**INPUT FOR THIS TASK:**
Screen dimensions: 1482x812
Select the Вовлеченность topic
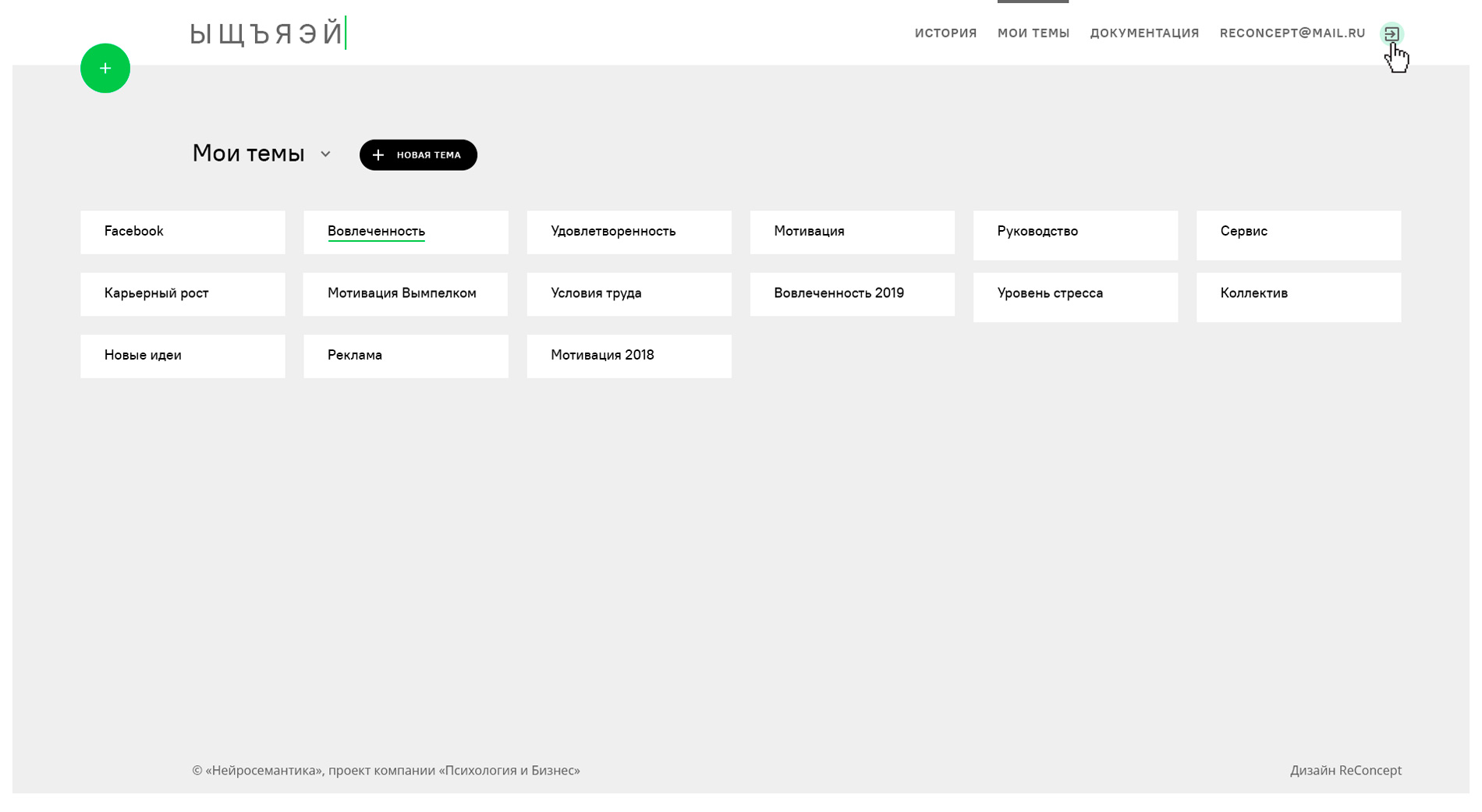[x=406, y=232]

==

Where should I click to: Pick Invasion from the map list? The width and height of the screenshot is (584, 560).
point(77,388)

--

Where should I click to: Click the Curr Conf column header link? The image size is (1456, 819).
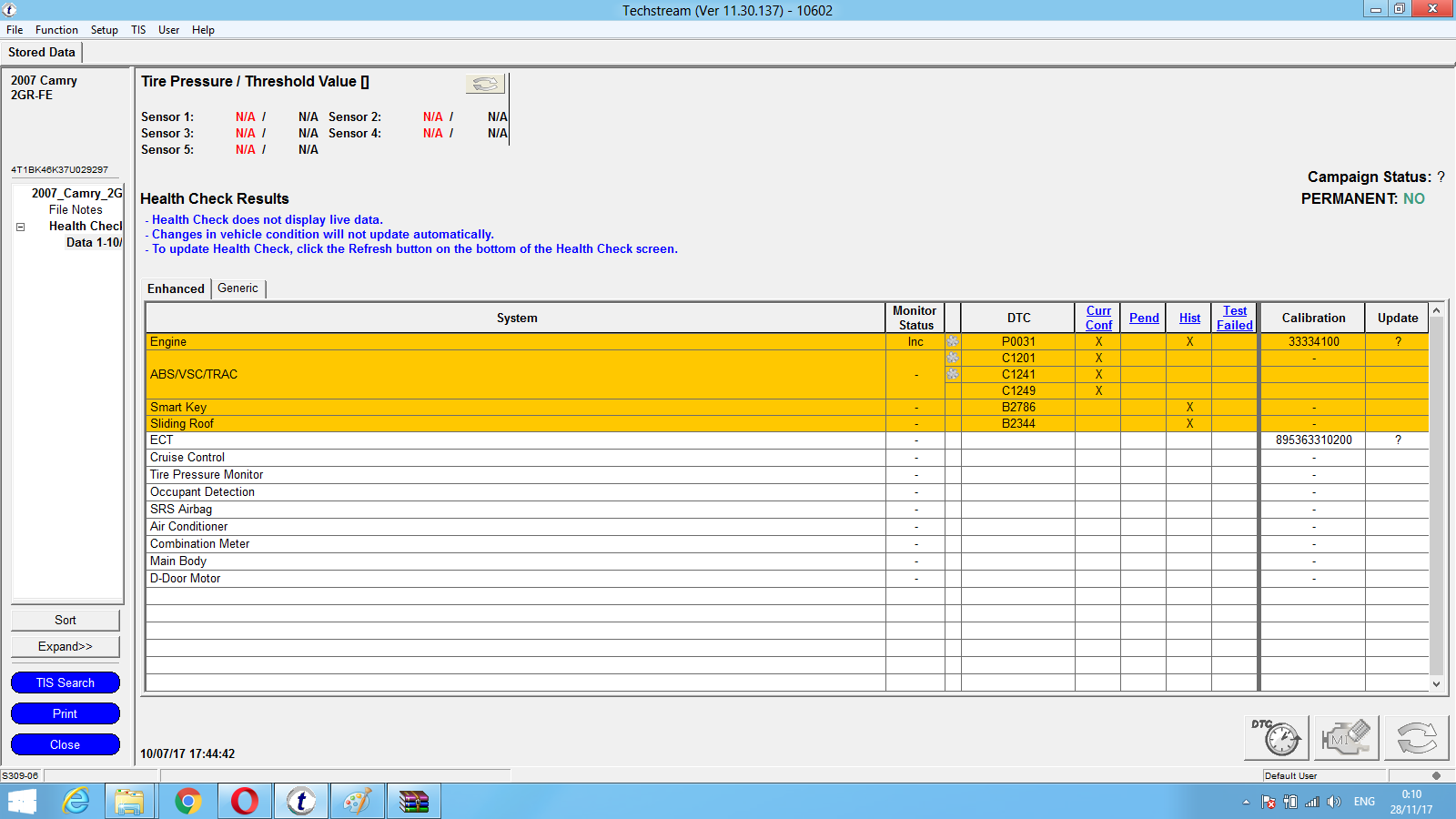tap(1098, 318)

**WORK TO DO:** Rewrite the lines above, from the line with "Where should I click to: Click" to the line with "tap(1098, 318)", as a numbered list, skipping any blank lines. Leave the pictures out of your list.

**SOLUTION FOR THIS TASK:**
1. Where should I click to: Click the Curr Conf column header link? The image size is (1456, 819).
2. tap(1098, 318)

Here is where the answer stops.